==== RECORD SET
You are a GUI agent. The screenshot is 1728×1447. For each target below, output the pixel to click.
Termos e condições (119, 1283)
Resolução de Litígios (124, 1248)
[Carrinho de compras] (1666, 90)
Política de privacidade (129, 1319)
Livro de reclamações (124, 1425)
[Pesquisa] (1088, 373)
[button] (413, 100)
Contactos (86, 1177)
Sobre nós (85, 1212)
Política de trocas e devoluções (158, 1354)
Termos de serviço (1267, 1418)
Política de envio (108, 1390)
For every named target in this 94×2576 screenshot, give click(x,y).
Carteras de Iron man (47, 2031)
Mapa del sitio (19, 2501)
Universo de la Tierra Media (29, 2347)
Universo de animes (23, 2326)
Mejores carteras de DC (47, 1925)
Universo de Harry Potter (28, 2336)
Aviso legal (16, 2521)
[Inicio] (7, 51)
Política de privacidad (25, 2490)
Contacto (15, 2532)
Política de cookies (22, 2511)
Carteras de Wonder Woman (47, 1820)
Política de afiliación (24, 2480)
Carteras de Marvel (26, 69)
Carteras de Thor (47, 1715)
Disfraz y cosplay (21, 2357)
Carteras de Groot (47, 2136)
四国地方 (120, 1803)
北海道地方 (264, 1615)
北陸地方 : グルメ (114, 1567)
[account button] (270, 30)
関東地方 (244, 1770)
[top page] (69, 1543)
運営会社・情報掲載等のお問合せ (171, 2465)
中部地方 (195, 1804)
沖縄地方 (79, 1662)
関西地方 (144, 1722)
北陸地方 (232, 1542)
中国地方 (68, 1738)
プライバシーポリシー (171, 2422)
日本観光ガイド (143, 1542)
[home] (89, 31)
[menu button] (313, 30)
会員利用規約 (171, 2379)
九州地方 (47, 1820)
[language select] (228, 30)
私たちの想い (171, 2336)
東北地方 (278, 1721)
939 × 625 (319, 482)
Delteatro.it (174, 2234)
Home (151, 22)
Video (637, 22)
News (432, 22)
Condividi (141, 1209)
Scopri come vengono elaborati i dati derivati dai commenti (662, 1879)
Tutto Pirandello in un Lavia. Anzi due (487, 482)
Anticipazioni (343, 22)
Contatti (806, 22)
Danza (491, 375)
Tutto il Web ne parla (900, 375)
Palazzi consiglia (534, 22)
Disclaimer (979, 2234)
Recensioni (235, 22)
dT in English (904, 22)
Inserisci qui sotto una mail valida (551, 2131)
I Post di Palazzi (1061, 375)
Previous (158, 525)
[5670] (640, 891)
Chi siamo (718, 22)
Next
========
DESCRIPTION OF THE TASK: Write out exactly the lines that begin at the one containing "dT in English (904, 22)" and continue through the last line of the data, and only those.

ANSWER BELOW:
dT in English (904, 22)
Inserisci qui sotto una mail valida (551, 2131)
I Post di Palazzi (1061, 375)
Previous (158, 525)
[5670] (640, 891)
Chi siamo (718, 22)
Next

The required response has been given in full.